• WORK TO COMPLETE
Reproduce the full set of records that follow, exactly as shown.

──────── EXERCISE MATERIALS

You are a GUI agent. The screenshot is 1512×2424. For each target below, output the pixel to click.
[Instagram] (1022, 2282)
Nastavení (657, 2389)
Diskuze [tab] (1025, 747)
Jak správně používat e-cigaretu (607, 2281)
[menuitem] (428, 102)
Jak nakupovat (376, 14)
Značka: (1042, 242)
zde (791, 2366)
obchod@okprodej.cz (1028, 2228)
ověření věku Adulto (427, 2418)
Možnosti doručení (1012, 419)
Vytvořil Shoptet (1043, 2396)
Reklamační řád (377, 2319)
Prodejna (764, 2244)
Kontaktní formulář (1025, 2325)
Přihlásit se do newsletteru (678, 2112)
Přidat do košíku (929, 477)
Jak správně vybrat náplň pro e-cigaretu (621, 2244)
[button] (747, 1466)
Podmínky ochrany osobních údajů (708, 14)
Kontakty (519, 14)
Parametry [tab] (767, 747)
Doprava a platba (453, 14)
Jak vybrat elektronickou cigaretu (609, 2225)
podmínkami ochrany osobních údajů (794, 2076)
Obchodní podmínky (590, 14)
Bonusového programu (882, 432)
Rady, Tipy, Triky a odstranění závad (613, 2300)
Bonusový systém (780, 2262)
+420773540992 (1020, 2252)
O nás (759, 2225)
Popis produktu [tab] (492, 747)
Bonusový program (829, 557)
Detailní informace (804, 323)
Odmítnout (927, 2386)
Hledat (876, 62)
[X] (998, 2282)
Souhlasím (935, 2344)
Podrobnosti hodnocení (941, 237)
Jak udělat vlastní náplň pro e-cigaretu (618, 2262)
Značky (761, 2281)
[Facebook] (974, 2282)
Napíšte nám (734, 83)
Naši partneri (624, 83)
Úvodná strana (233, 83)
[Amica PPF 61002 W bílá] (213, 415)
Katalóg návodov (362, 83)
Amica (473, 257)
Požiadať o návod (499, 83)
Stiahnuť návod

────────────────

• COMPLETED EXERCISE
You are a GUI agent. The screenshot is 1512×2424. For each target below, output the pixel to click.
[Instagram] (1022, 2282)
Nastavení (657, 2389)
Diskuze [tab] (1025, 747)
Jak správně používat e-cigaretu (607, 2281)
[menuitem] (428, 102)
Jak nakupovat (376, 14)
Značka: (1042, 242)
zde (791, 2366)
obchod@okprodej.cz (1028, 2228)
ověření věku Adulto (427, 2418)
Možnosti doručení (1012, 419)
Vytvořil Shoptet (1043, 2396)
Reklamační řád (377, 2319)
Prodejna (764, 2244)
Kontaktní formulář (1025, 2325)
Přihlásit se do newsletteru (678, 2112)
Přidat do košíku (929, 477)
Jak správně vybrat náplň pro e-cigaretu (621, 2244)
[button] (747, 1466)
Podmínky ochrany osobních údajů (708, 14)
Kontakty (519, 14)
Parametry [tab] (767, 747)
Doprava a platba (453, 14)
Jak vybrat elektronickou cigaretu (609, 2225)
podmínkami ochrany osobních údajů (794, 2076)
Obchodní podmínky (590, 14)
Bonusového programu (882, 432)
Rady, Tipy, Triky a odstranění závad (613, 2300)
Bonusový systém (780, 2262)
+420773540992 (1020, 2252)
O nás (759, 2225)
Popis produktu [tab] (492, 747)
Bonusový program (829, 557)
Detailní informace (804, 323)
Odmítnout (927, 2386)
Hledat (876, 62)
[X] (998, 2282)
Souhlasím (935, 2344)
Podrobnosti hodnocení (941, 237)
Jak udělat vlastní náplň pro e-cigaretu (618, 2262)
Značky (761, 2281)
[Facebook] (974, 2282)
Napíšte nám (734, 83)
Naši partneri (624, 83)
Úvodná strana (233, 83)
[Amica PPF 61002 W bílá] (213, 415)
Katalóg návodov (362, 83)
Amica (473, 257)
Požiadať o návod (499, 83)
Stiahnuť návod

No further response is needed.